You are welcome to freely use it as you please for the next couple days before they close beta testing and forcing people to pay

I do have certain scripts made by members and staff

I will be home in like 5-6 hours from work and will gladly upload scripts in a package for all ownedcore members who want to use this bot.
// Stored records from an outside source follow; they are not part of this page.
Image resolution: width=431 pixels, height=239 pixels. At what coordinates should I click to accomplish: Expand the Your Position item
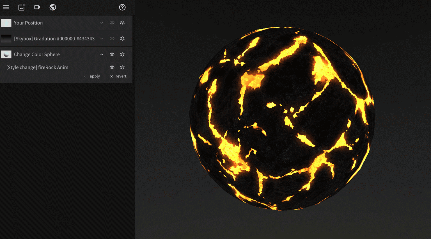click(x=102, y=23)
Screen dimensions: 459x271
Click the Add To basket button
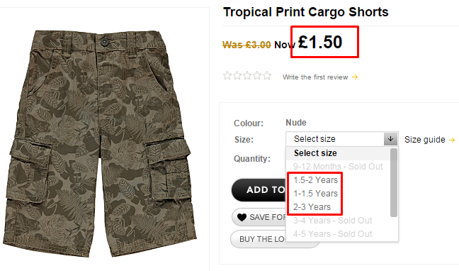point(259,189)
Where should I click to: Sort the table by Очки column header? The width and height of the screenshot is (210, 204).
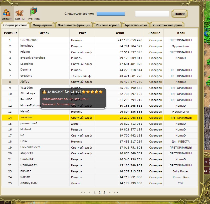pyautogui.click(x=120, y=33)
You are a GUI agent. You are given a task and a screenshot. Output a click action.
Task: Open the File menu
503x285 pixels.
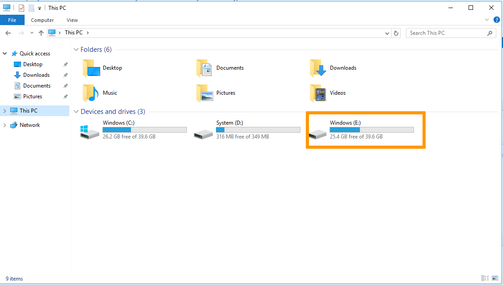pos(12,20)
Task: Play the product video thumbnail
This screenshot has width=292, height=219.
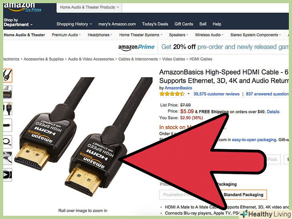Action: [x=8, y=175]
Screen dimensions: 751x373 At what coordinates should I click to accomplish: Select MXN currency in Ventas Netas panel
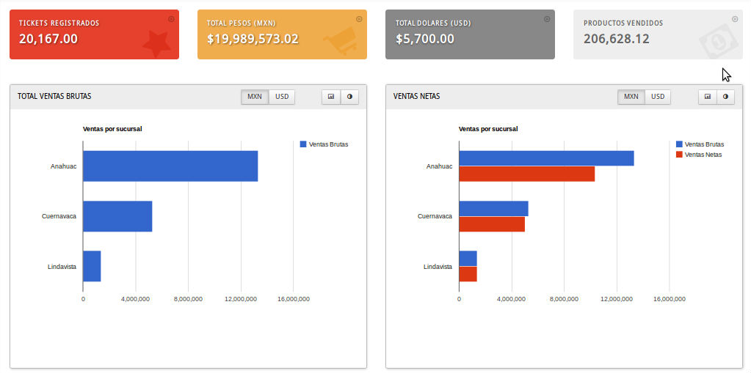pyautogui.click(x=631, y=97)
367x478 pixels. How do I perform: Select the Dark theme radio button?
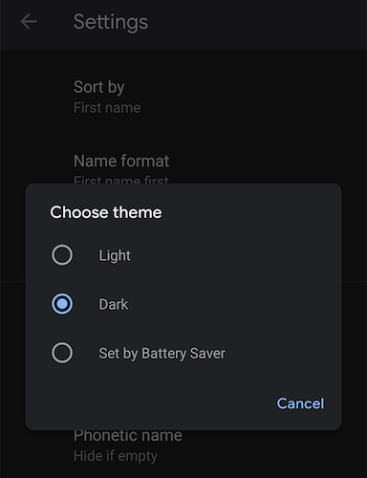pyautogui.click(x=62, y=304)
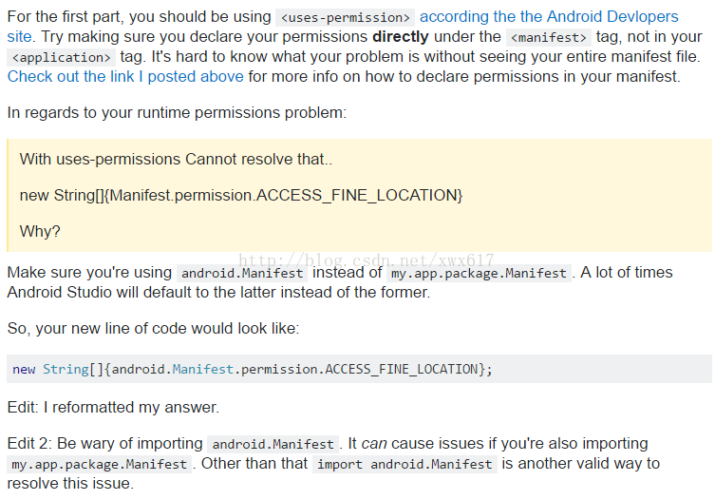The height and width of the screenshot is (500, 715).
Task: Click the <uses-permission> inline code tag
Action: click(x=346, y=17)
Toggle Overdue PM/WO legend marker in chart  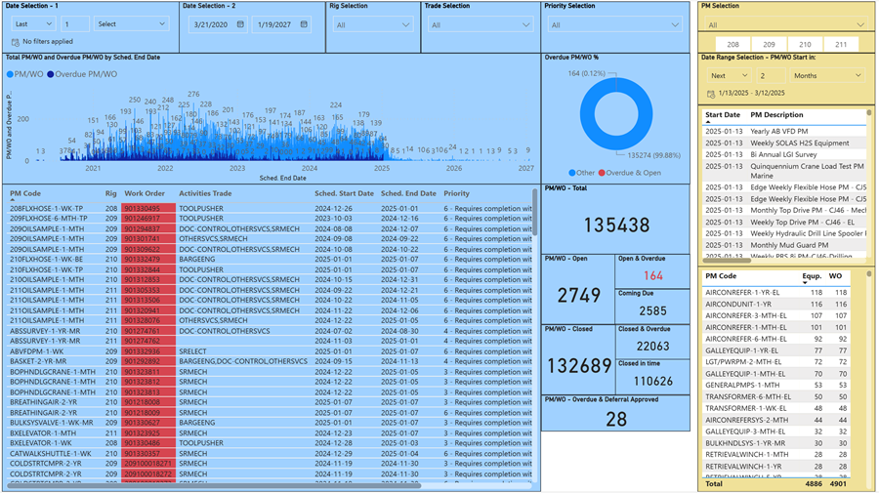[x=52, y=74]
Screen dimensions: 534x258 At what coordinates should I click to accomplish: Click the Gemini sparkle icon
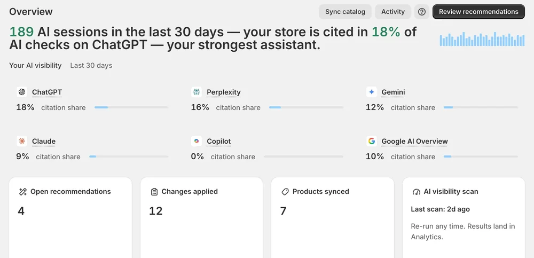click(x=372, y=92)
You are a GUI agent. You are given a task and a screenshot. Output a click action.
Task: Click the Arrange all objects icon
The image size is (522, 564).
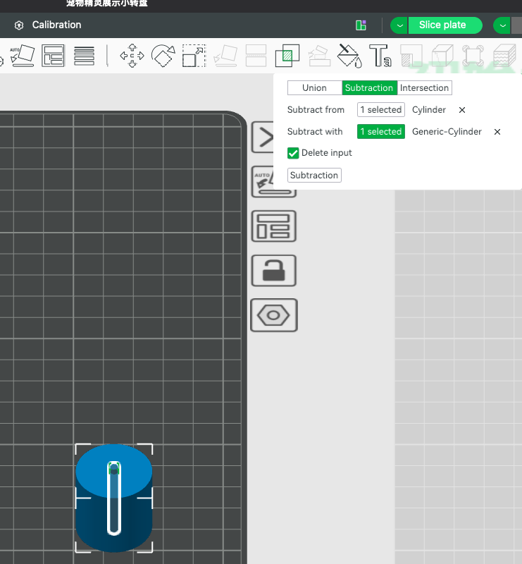(x=54, y=55)
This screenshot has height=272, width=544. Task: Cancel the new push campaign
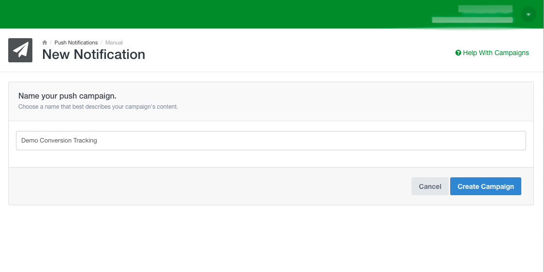coord(430,186)
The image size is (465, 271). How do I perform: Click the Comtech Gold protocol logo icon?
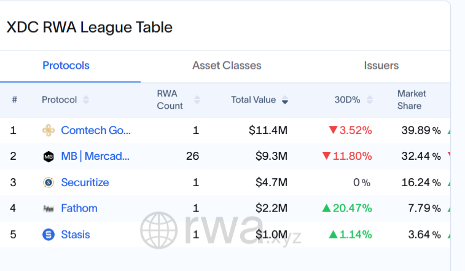click(49, 130)

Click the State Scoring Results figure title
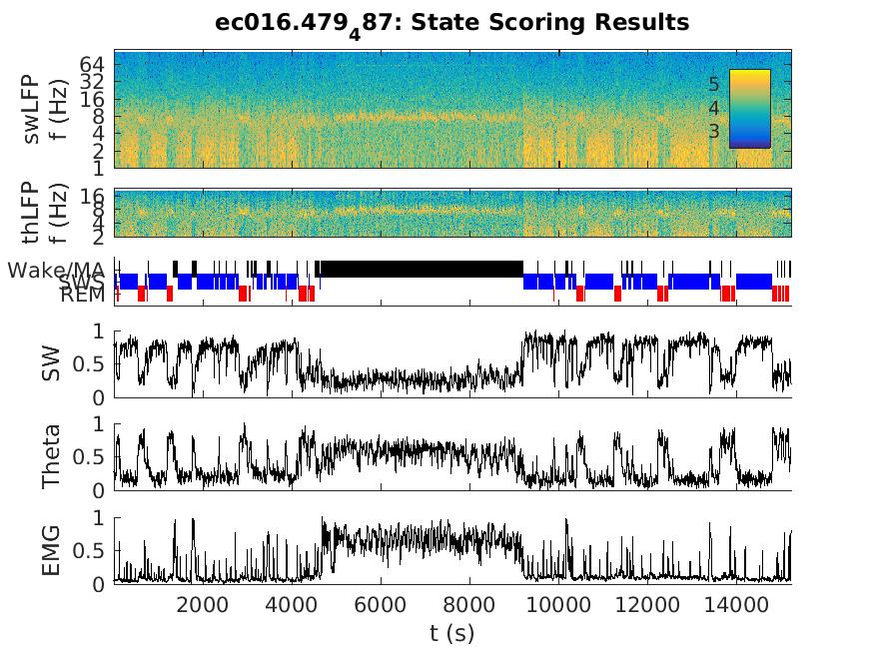pyautogui.click(x=452, y=21)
--I personally use this bot still to date and have not been banned on 7 accounts. A def great tool to use for free while you can.

----------


## Gorero

Would love that. it would at least let me finish leveling my wizard before the 30 days is up. 
looking forward to you getting home.

----------


## tochybaja

Hello
I using hellbuddy on EU & US servers , but sometimes just one of diablo3.exe just closing ( like a crash ) and hellbuddy open new process , but i stuck at login screen , i dont know where is problem . How i can fix it ( without autologin option ) maybe someone know.

----------


## Dksy

Cant wait to try it out.. please share.. +1

----------


## Dksy

guys how do you add the profile in the new launcher? i sorry noob here.. i wanna try...
i am trying the sarkoth profile...
http://www.ownedcore.com/forums/diab...-versions.html ([HellBuddy] Sarkoth Farming [4 NEW Different Versions])

----------


## streets772

On my home right now.

Add my skype: ufa_gaming 

I'll help anyone to the best of my ability

----------


## Gorero

i would be thrilled if you have any leveling scripts to post. i have it leveling my hunter now on the gold farming script and it runs like a champ. i am thinking this is the bot to buy.

----------


## streets772

i have the follow scripts:

Act _Quest_ 
3_1_farmxp
3_7_3
2_2
1_3_1
Sarkoth Farming

I do have a script that is kind of buggy still
Does Act 1 quest 1-3

----------


## Dksy

Hey can u share the 3_7_3 is that core?

----------


## sdre

> i have the follow scripts:
> 
> Act _Quest_ 
> 3_1_farmxp
> 3_7_3
> 2_2
> 1_3_1
> Sarkoth Farming
> 
> ...


Hey, Was wondering if you can upload any scripts for act 1 or 2 farming. or leroic mannor farming? the one which resumes the game to move into the zone to kill the mobs amassed cultists and teleport to camp, leave game, resume etc? 

Appreciate it mate.

----------


## Dksy

Thanks! for sharing +1 to contributor

----------


## streets772

Hellbuddy scripts, I do not own nor am I the author for any of these

Here are a few quests i have saved

Put quests in the quests folder and profile in the profile folder


Click the on the link
Wait for the counter to get to 0
Click "Continue as a free user"
Download should start right after that

Hellbuddy Stuff.rar | PutLocker

----------


## streets772

> Hey, Was wondering if you can upload any scripts for act 1 or 2 farming. or leroic mannor farming? the one which resumes the game to move into the zone to kill the mobs amassed cultists and teleport to camp, leave game, resume et
> c? 
> Appreciate it mate.


I put sarkoth farming in there. Looks for portal, if portal isn't found it logs out. If portal is found it logs in and kills it.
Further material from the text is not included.